British capitalism always tries to portray its foreign policy as a force for moral good. It would. This image is torn to shreds in the fourth chapter of Cobain’s book, which recounts the 1950’s war against the Mau-Mau in Kenya. He cites a book “IMPERIAL RECKONING: THE UNTOLD STORY OF BRITAIN'S GULAG IN KENYA”, by the American historian, Caroline Elkins, published in 2005, which had relied on the verbal testimony of elderly Kenyan survivors who had been imprisoned:

“…(in) a regime of almost unspeakable barbarity, and a conflict in which the British colonial administrators, police and soldiers…had sunk to a moral depth that would be difficulty for many members of the British public to comprehend” (Cobain, op cit., p.106).)

Elkin’s book was predictably trashed in the British press. But later, the government was forced to release 1,500 secret files as part of a trial bought by Kenyans imprisoned, brutalised and tortured during the insurgency that showed that her accounts of “unspeakable barbarity” by the British were true. The papers disclosed in detail the way in which suspected insurgents had been: Beaten to death, burned alive, raped, castrated…Even children had been killed” (p. 110)

And in more recent times, in the current Yemeni Civil War in which a coalition force under the leadership of Saudi Arabia intervened on behalf of the former Yemeni President Ali Abdullah Saleh against the Houthis, an armed religious – political protest movement: “…British military personnel were sitting in the control rooms from which the Saudi Arabian air force was guiding its bombers onto targets across Yemen. The British were helping their Saudi counterparts key in the codes that would help them select and attack their targets. The Saudis were not only flying British-built aircraft and dropping British-made bombs, they were dropping vast numbers of them. Over a three-month period in 2015, the value of exports of British-made bombs and missiles had increased by 11,000 per cent, from £9 million to £1 billion” (p. 99).

One year later, the GUARDIAN had the following headline: “One in three Saudi raids on Yemen hit civilian sites” (17.09.16). According to MSF, a medical NGO, the targets hit included schools and clinics. Remember who are guiding the Saudi Arabian air force and keying in the codes to select and attack targets.

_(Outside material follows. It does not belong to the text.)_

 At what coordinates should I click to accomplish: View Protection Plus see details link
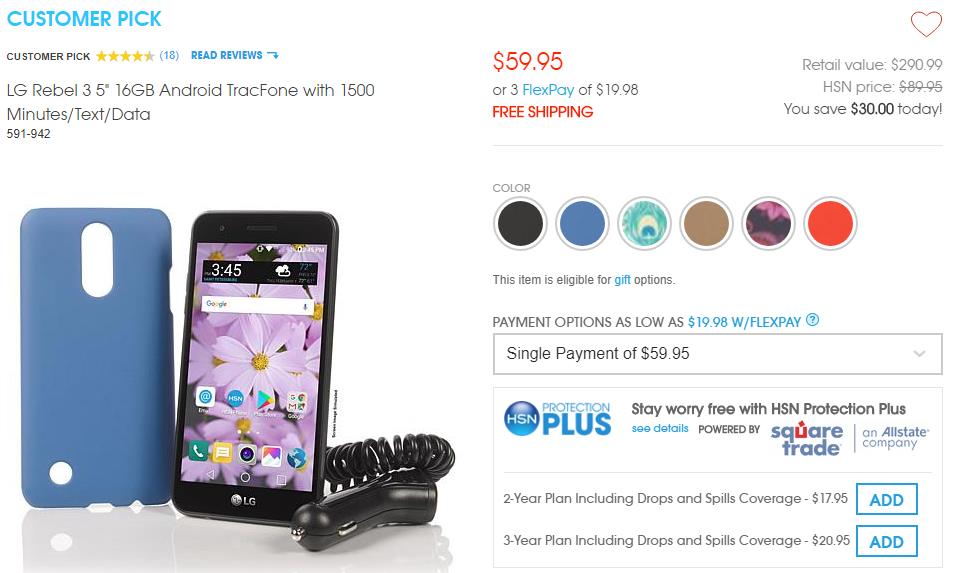click(x=660, y=429)
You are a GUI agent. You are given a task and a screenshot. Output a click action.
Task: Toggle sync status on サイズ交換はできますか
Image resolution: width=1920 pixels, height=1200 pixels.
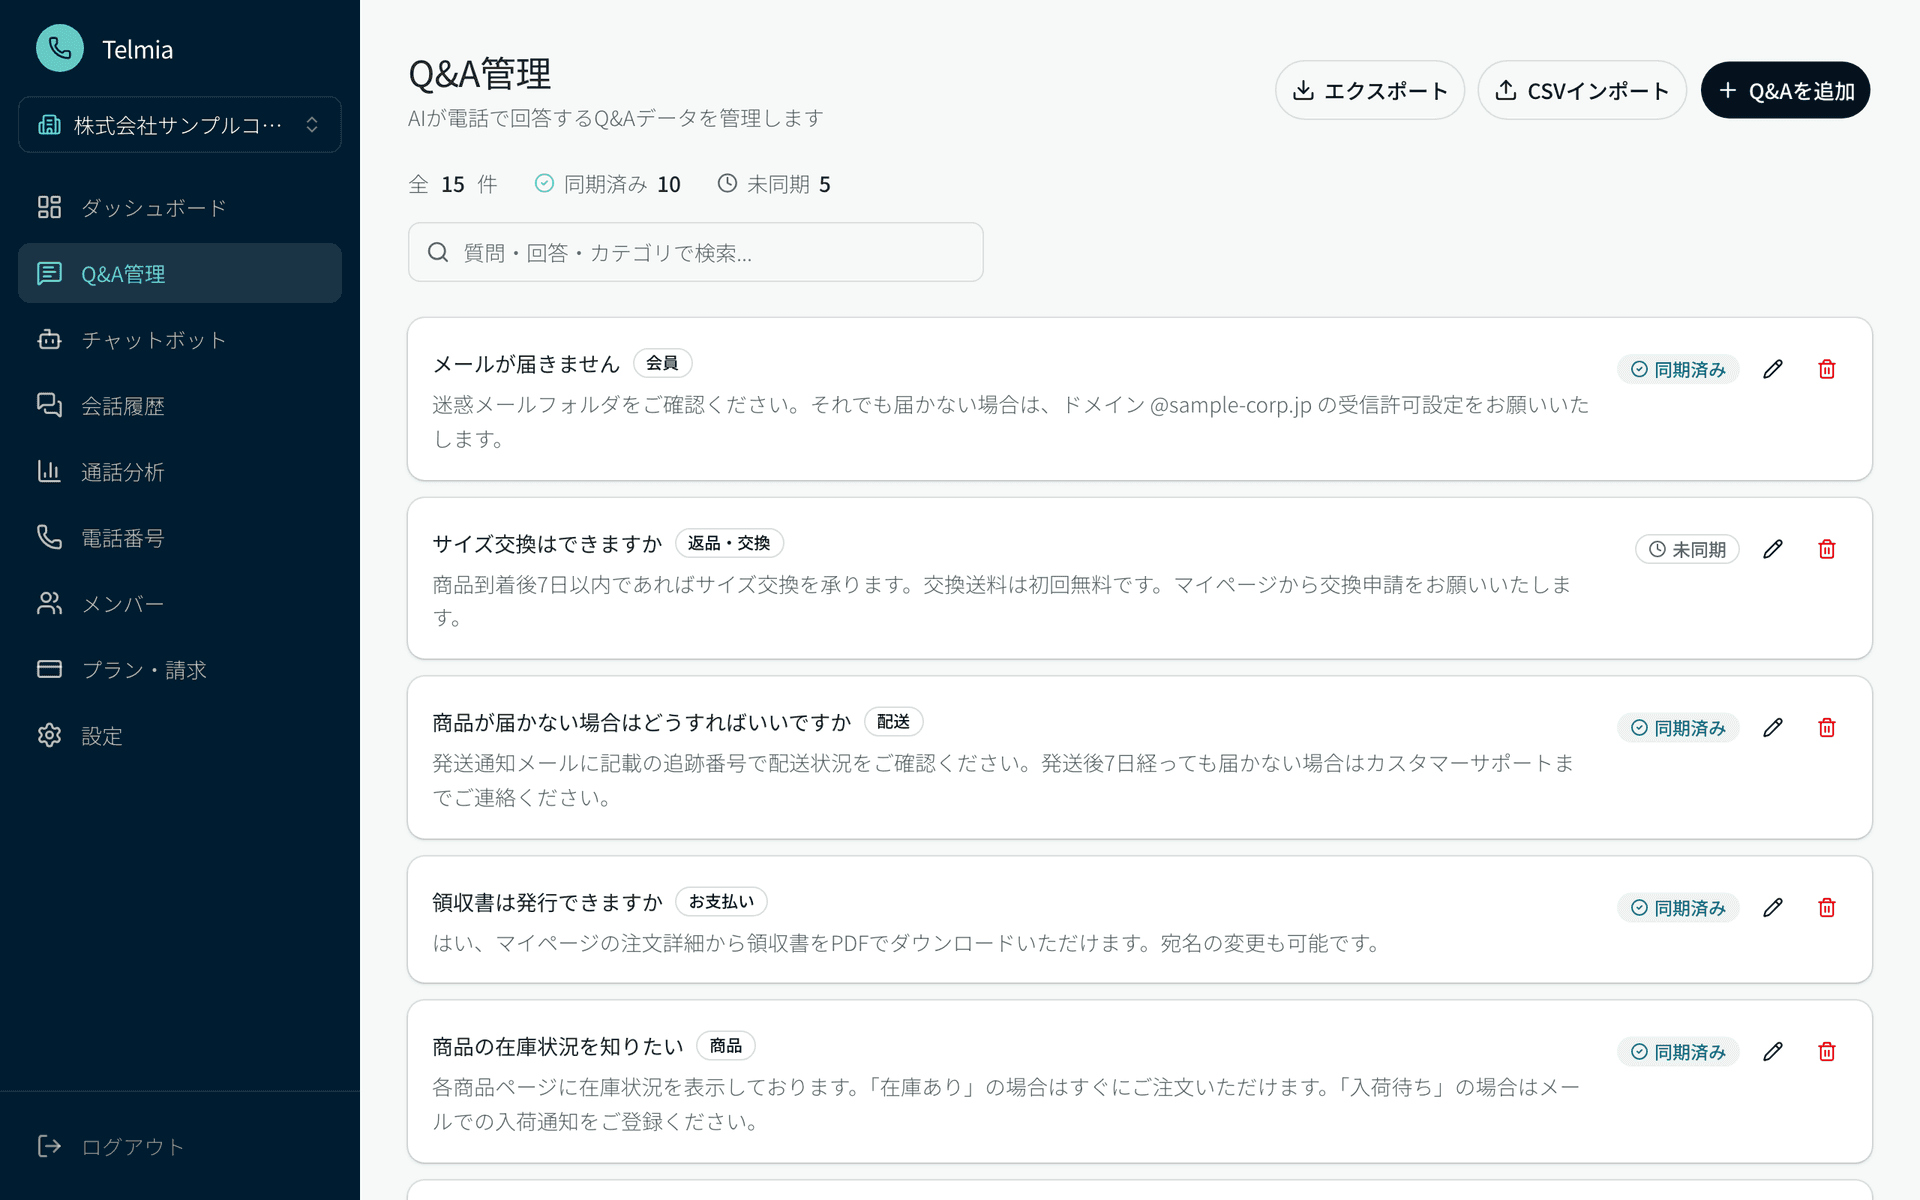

What of the British politicians? What do they say? We are given two gems by two former Prime Ministers; one by David Cameron and another by Gordon Brown. Standing between two union jack flags and speaking of the Iraq war, Cameron remarked, with a straight face, that the British were “a peaceful people” (p. 98). While, on a visit to East Africa, two years after Caroline Elkins had published her book on the savage barbarism of the British administration in colonial Kenya, Gordon Brown commented:

The days of Britain having to apologise for its colonial history are over. We should move forward; we should celebrate much of our past rather than apologise for it. We should talk…about British values that are enduring: tolerance, liberty, civic duty, that are in Britain and influenced the rest of the world” (p. 107).

It was of course sheer fiction. British capitalism has been continuously engaged in war and conflict for over a century: hardly “peaceful”. As for the British Empire and its values; it was constructed on piracy, looting, theft, slavery and the slave trade, violence and war, all sanctified by religion and the missionaries. British capitalism’s values are ones of trade and profit with no tolerance shown for those who stand in the way. Workers, in Britain, had to struggle for the right to vote, for the establishment of trade unions and for the space to pursue a socialist politics against the aggressive interests of the ruling class and their political agents. What British capitaism gave to the world was one decade of war, death and destruction after the other; a world drowned in blood. There is nothing to celebrate as Ian Cobain’s book so clearly demonstrates.